Billy said: "mass has about 7% black population whilst louisiana has about 32% black population."

It has nothing to do with the quality of life there and the indicators being discussed. There's a good chance that someone who says this has anything to do with quality of life might be racist. Otherwise, it has no more to do with anything than saying Louisiana has more gumbo.

Shaw Kenawe said...

dmarks, protecting gay and lesbians' equal rights makes Massachusetts a more pleasant state to live in. Allowing travel in break-down lanes for two hours during commuting time is relevant to this discussion, how?

billy, see S.W. Anderson's answer to you question.

dmarks said...

Shaw: I agree that one is much more important than the other, yes.

dmarks said...

And, SW, Granholm was like a Katrina to the state, actively working to keep Michigan businesses overtaxed and overregulated and otherwisr clobbered, on one of the worst business (and thus, employment) situations in the nation. Her choice, not anything forced on her.

Shaw Kenawe said...

"CNN business correspondent Ali Velshi slammed Gov. Bobby Jindal (R-LA) for likening the federal budget to family spending and suggesting that the Obama administration should not spend more than the government takes in.

'Every family has to balance their budget, isn’t allowed to spend more than they need, every business is more efficient, tighten their belt. The reality is it can be done,' Jindal said in remarks outside of the White House on Monday, following a meeting between the National Governor’s Association and President Obama. He added that the administration can implement the automatic across-the-board sequestration cuts that are likely to go into effect on March 1 'without jeopardizing the economy' or 'critical services' by focusing on 'wasteful spending.'
Velshi rejected Jindal’s comparison as 'misleading nonsense' and pointed out that businesses and families routinely borrow money to invest in their futures, reasoning that an investment made today in college education or a new equipment can lead to greater returns down the road:

VELSHI: It’s 3% of a small part of the federal budget which makes it a very big part of some major agencies. It’s misleading stuff Bobby Jindal is saying, number one.
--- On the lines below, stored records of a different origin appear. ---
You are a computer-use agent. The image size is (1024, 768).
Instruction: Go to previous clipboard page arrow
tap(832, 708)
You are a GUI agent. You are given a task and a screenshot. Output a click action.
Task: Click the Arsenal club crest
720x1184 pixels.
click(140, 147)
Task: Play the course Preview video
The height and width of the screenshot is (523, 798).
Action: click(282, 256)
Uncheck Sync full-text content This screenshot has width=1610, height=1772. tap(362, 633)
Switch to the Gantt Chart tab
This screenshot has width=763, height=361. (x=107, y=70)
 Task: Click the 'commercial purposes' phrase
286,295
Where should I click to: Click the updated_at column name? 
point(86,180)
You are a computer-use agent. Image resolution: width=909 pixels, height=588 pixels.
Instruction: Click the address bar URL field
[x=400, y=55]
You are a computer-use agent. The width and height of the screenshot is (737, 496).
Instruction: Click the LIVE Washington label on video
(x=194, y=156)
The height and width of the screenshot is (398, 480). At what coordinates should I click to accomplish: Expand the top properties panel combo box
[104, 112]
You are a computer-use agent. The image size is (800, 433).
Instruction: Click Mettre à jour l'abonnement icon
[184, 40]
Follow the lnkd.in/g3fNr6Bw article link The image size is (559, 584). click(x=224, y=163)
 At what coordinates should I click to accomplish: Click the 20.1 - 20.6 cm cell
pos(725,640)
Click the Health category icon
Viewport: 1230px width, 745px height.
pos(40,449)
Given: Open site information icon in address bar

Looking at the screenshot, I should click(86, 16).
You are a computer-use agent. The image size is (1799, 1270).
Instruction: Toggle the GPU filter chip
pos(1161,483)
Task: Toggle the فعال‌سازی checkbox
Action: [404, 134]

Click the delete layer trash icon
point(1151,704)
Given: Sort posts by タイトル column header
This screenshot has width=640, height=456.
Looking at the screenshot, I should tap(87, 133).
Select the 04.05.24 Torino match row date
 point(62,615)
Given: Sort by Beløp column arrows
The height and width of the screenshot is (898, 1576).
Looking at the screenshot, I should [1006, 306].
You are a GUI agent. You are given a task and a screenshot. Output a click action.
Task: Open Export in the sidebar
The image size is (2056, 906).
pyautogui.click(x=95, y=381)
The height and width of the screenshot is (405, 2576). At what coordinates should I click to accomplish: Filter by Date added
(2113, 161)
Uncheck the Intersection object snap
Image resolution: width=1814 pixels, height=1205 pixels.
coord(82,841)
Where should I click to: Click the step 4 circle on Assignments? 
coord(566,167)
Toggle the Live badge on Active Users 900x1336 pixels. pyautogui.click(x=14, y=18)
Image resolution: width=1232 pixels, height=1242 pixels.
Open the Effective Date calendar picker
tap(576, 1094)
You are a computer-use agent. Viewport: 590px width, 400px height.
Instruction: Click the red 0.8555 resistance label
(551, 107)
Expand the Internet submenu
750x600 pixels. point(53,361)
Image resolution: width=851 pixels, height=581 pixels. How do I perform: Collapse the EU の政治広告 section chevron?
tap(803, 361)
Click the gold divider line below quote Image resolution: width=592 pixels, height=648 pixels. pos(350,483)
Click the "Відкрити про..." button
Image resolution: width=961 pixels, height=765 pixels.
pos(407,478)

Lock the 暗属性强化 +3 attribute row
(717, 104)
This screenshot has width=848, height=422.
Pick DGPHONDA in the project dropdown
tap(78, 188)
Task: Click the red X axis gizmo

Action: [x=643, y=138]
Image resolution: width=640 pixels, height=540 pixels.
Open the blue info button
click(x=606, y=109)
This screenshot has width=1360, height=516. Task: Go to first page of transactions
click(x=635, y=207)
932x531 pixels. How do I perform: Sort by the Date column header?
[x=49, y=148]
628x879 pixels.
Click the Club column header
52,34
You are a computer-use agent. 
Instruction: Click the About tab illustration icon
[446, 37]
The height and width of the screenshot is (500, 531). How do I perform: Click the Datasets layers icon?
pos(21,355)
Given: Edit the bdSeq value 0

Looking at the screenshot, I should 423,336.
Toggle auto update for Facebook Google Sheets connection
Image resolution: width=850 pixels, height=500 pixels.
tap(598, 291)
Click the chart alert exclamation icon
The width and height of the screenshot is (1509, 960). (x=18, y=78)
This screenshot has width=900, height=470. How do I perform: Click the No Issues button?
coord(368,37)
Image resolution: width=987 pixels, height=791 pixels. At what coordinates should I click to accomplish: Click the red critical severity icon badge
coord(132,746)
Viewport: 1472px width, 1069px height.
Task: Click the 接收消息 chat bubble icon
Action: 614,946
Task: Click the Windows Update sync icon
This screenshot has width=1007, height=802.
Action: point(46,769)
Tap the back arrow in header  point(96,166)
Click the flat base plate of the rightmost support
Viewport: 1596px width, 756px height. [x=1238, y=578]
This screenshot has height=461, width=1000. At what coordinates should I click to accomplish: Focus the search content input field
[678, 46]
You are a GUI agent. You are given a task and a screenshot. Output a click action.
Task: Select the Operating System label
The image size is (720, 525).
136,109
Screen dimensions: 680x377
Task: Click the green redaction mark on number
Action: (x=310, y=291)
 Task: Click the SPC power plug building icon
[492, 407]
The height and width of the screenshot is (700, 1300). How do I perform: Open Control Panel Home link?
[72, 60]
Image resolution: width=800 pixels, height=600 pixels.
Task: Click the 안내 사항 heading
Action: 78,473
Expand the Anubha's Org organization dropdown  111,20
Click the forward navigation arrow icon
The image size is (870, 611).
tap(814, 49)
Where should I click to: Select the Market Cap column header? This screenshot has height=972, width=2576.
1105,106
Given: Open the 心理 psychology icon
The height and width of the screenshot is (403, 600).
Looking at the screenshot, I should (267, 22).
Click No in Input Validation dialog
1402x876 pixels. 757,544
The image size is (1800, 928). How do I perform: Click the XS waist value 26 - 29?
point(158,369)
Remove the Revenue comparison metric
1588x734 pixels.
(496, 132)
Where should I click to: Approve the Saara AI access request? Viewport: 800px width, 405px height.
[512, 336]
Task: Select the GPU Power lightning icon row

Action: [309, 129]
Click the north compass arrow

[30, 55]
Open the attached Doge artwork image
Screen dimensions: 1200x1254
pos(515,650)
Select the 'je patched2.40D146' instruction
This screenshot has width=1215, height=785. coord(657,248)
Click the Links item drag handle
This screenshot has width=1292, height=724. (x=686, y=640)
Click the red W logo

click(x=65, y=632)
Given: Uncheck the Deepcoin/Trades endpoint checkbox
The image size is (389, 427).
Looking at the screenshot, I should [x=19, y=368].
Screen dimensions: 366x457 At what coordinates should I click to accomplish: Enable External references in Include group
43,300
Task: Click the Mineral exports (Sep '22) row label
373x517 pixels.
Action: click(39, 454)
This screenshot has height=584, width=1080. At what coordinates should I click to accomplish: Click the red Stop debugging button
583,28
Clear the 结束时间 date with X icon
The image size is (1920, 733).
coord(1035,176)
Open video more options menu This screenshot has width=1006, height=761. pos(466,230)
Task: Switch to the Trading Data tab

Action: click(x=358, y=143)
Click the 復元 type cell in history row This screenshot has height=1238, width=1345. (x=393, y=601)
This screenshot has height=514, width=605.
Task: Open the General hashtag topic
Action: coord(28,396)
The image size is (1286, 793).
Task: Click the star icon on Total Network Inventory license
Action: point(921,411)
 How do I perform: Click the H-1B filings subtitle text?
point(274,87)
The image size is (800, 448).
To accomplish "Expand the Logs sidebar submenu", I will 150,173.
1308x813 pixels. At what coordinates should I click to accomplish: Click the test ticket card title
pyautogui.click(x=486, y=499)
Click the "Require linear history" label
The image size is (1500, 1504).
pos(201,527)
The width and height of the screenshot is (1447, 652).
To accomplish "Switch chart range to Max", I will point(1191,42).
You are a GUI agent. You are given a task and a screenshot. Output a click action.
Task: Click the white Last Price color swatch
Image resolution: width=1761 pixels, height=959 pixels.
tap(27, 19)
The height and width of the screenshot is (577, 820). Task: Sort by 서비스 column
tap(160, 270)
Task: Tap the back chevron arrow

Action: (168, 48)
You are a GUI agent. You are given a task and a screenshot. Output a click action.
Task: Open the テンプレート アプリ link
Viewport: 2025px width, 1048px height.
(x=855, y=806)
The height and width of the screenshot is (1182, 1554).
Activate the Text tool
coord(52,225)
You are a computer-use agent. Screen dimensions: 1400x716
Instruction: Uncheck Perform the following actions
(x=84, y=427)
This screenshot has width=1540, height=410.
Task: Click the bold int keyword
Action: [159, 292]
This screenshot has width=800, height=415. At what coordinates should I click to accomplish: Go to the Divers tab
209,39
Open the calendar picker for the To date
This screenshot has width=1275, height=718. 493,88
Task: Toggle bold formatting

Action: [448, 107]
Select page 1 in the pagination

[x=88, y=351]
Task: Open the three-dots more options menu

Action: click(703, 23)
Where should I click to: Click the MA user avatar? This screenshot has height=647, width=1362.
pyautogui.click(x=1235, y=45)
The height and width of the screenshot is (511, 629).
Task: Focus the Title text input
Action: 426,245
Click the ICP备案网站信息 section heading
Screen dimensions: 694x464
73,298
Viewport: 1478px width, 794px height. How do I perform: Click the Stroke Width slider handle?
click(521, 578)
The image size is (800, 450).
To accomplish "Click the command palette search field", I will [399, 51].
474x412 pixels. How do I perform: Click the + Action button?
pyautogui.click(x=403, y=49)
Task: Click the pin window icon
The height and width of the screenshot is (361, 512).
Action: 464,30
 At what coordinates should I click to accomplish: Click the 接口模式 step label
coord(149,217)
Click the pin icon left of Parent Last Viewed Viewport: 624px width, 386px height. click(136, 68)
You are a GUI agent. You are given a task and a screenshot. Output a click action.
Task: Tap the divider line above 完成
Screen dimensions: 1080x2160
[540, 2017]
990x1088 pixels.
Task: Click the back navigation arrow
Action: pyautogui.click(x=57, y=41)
Number two when he says families understand they have to live within their budget. I don’t know a lot of families who buy a house with cash. Buying a house on a mortgage, is that living within your budget or not living within your budget? You would have to be 80 years old to be able to buy a house with cash. We have an understanding in our society, it may be flawed, that we borrow money based on our future earnings potential. All people do that, companies do that and governments do that. There’s a point at which you can say, we’ve gone too far with that or we’re too much of a risk of not paying back so we’ll end up paying a higher interest rate. When you borrow too much money, your personal interest rate goes up, credit cards go up. But to suggest within your means and balanced budget nonsense is just misleading. That is not how families live. It’s not how businesses conduct themselves. It is certainly not since the history of time the way governments run themselves.

Bobby Jindal is a smart guy. He runs a state. He needs to not talk like this and it’s become common to hear this stuff coming out in these press conferences."

Shaw Kenawe said...

More nonsense from people like Gov. Jindal who ought to know better.

S.W. Anderson said...

Billy, I don't think giving the percentage of a state's population that's African American, or anything else, is evidence of racism. Why would you ask that?

Broad, deep, strictly enforced discrimination so severe that it's state policy to prohibit education for generations of some people, then discourage and limit education for generations for those people, has a massive impact on a state's economy. Same thing when you have stores and other businesses where those people are shunned as customers. The damage isn't just done to the people discriminated against. It ultimately hurts everyone. It's like a tying one hand behind yourself before tackling mundane tasks like tying your shoes.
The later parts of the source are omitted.